### TEXT SEGMENT:
The Little Fellow, was not really quiet a real fellow. Though indeed he was a handsome gentleman, with sparkling eyes, distinguished features and an undeniable air of elegance. His countenance was a bit befuddled, conservative in his reactions while suddenly confused by his current state. A distinguished gentleman of manners, decorum and a certain spring in his step who suddenly in his twilight years found himself abandoned, homeless, without security, and cast out onto his own. How could this happen, an individual of his demeanor, a loyal companion for numerous years, how did this amazingly kind soul find himself cast out searching for a home. Where was his family, or those who had embraced him in his youth?
In many ways this could be the story of countless individuals lost in today’s society. Certainly the Hudson Valley is no stranger to homelessness. However, in this particular instance this is the story of a thirteen year old Scottish Terrier named MAC. As most of the Northeast prepared to batten down the hatches for the approach of Hurricane Sandy in the Autumn of 2012, Gary and I along with our seven and a half year old Scottish terrier, Heather Clementine, welcomed MAC a pedigreed homeless registered member of the West Minister Kennel Club, into our home. As the hurricane approached I thought, great here we are in an 1840’s home surrounded by antiquated trees awaiting the storm of the century with a stranger. Following a brief incident where MAC greeted me by literally bitting my nose, I thought “what in the world was I thinking when I contacted Scottie Rescue NY regarding MAC?” Months prior to MAC’s arrival I had started scanning the website of Scotty Rescue New York, in search for a companion for Heather Clementine. Ironically, Scottie Rescue has a subsidiary in the neighboring Ulster County town of Saugerteis. Truth told Gary from the onset was vehemently opposed to adopting an elderly pet. “All we are doing is setting ourselves up for heartache”, was Gary’s refrain. By now I am sure you have realized once I settle my mind upon a situation, there is no turning back.

### ENTRIES PROVIDED:
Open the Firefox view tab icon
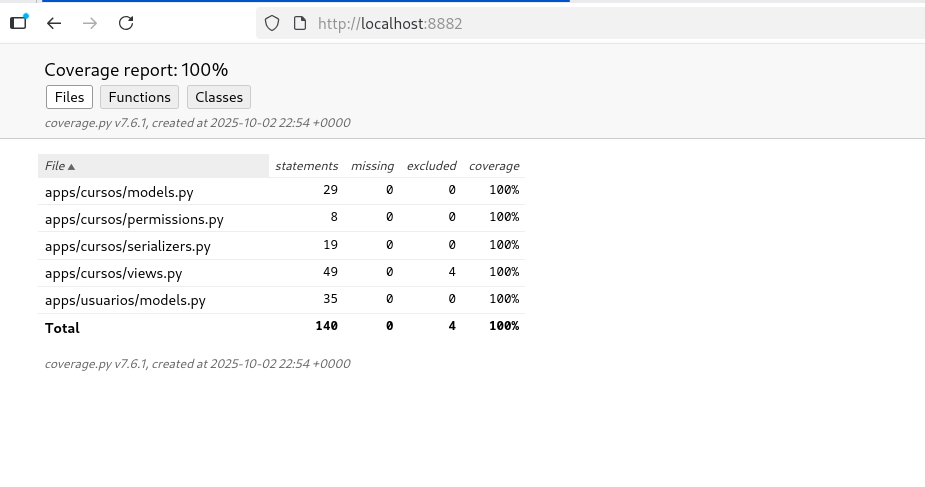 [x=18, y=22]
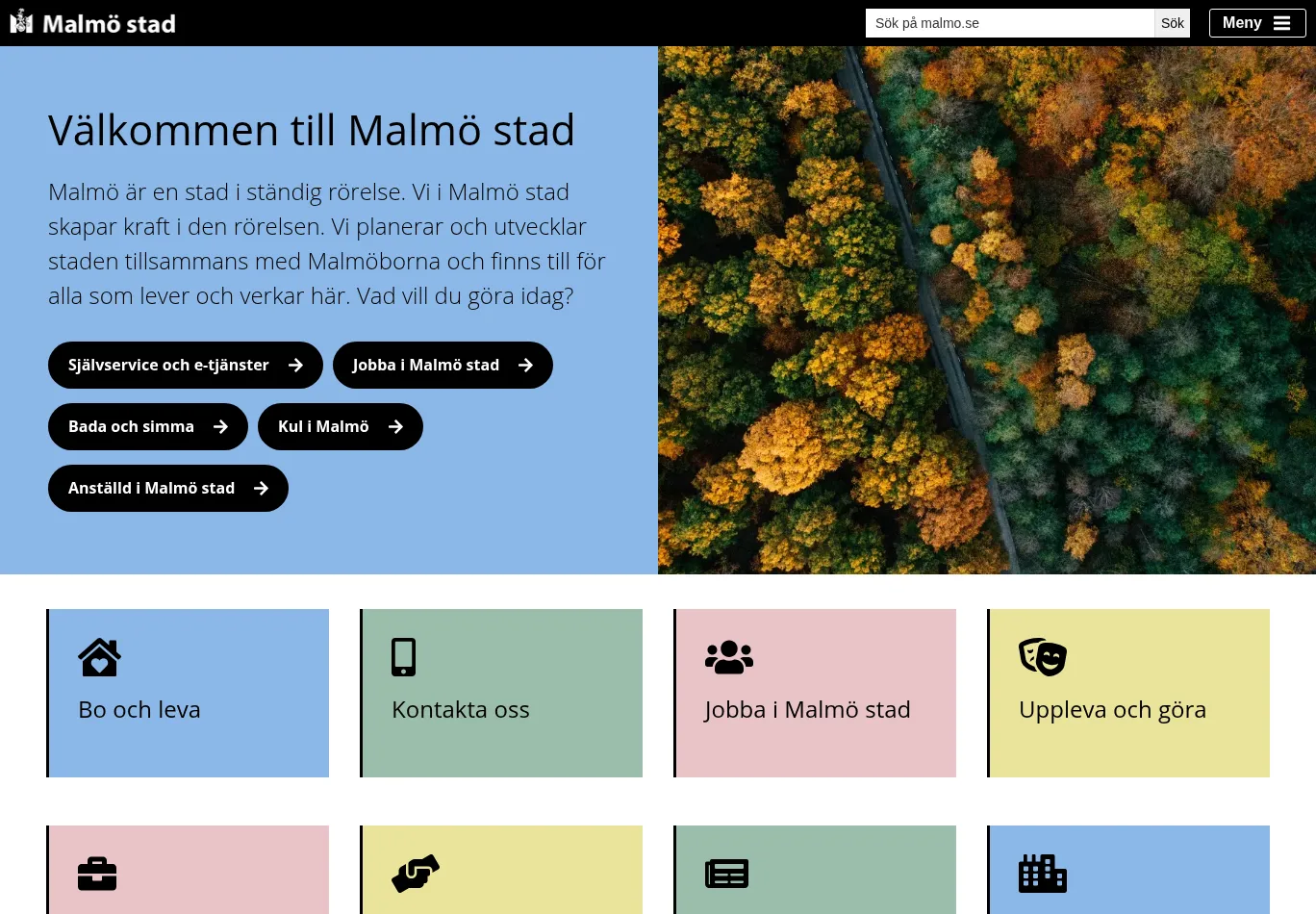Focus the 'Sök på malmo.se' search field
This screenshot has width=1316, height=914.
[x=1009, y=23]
---
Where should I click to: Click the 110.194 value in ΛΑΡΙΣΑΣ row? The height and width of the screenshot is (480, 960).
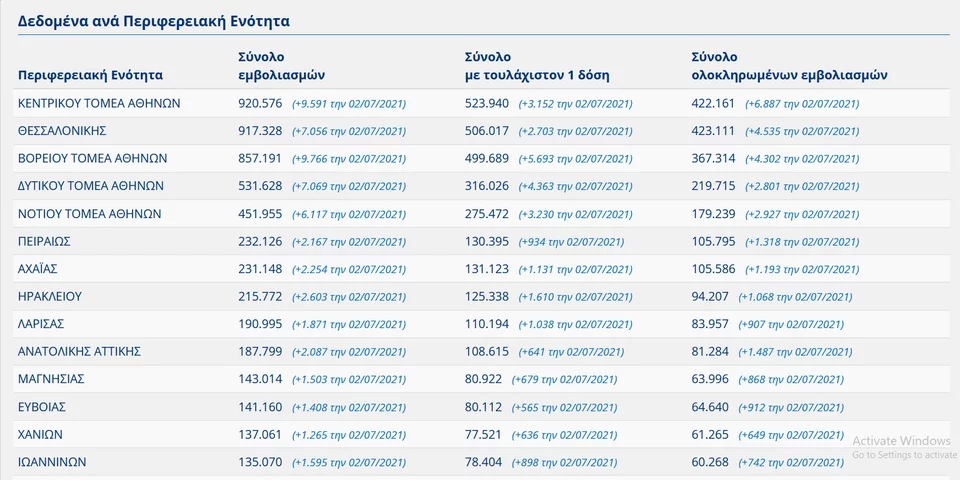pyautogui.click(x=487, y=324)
--
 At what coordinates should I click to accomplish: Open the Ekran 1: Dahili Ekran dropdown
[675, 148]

### TASK DETAILS:
Transcribe the passage about adopting MAC the Scottish Terrier, starting at "The Little Fellow, was" and ending at "in his youth?".

### SOLUTION FOR THIS PROBLEM:
The Little Fellow, was not really quiet a real fellow. Though indeed he was a handsome gentleman, with sparkling eyes, distinguished features and an undeniable air of elegance. His countenance was a bit befuddled, conservative in his reactions while suddenly confused by his current state. A distinguished gentleman of manners, decorum and a certain spring in his step who suddenly in his twilight years found himself abandoned, homeless, without security, and cast out onto his own. How could this happen, an individual of his demeanor, a loyal companion for numerous years, how did this amazingly kind soul find himself cast out searching for a home. Where was his family, or those who had embraced him in his youth?